Ooh, "the ISS." I was totally not cool enough, because I didn't use the acronym. But he was psyched anyway, and passed it on to his friends.
The last thing we did was participate in an art project that was a whirligig connected to stationary bicycles, so that the harder you pedaled, the higher and faster the people in the chairs would fly. It took four cyclists and four enjoyers, and you switched off - a great study in moral obligation. Also, with three beers in me, it was exhausting and dizzying.
One thing I will say for this event - everybody, and I mean everybody, was in a great mood. Maybe the perfect weather had something to do with it. Everyone was friendly and openminded and helpful and eager to show kindness and patience. I found it very easy to approach strangers and ask for pictures or inquire about a mystifying booth...or whatever. (I saw one guy doing his Japanese homework; we chatted, traded cards, and he emailed me today - now I have a conversation group to join in the city!) I'd hate to think that such a warm environment is only available for a $40 cover charge.

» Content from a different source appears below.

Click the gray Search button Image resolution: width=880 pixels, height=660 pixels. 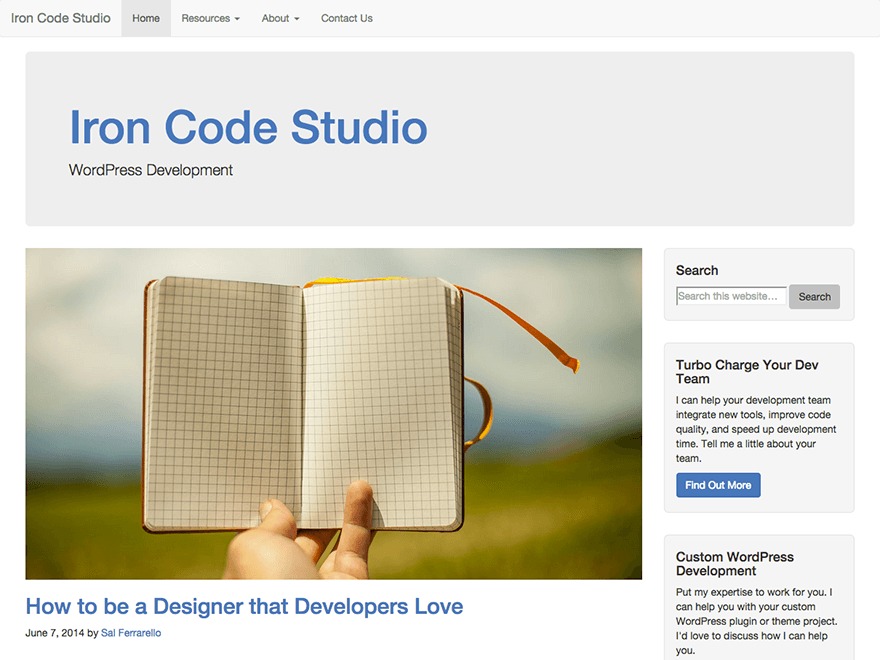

The Silicon Valley set of equations:
Math + Science + Gen-Y Hippies + Loud DJs + Pink Feathers = Funky.
but
Math + Science + People Who Do It For A Living = Nerdy.
Solve that one.
Posted by: Silicon Valley Guy | April 15, 2008 at 12:41 PM
in every picture you look like you are about to start laughing a big, fun laugh. are you a person that laughs easily and often?
i can't speak too much to the geeky hippy space fest. i must take your word on all of it. so it is exactly what you say.
did they have cheese? what did the cats wear that were there? did the mice hide?
Posted by: coNan thE cat | April 15, 2008 at 10:41 PM
This has to be one of the weirdest posts! I love it, and yet simply cannot imagine. It sounds like a fair run by super scientist geeks.
Posted by: | April 16, 2008 at 03:16 PM
Silicon Valley Guy - maybe you should start wearing pink feathers to work?
Conan - What a nice thing to say. I got some good laughs out of the weekend, that's for sure. The only cheese I saw was raw cheese, which is what, sesames or something?
It was a strange event, fo sho.
Posted by: TasterSpoon | April 16, 2008 at 04:02 PM
Looks like you and Ann were having fun. Hope you liked the bubbles.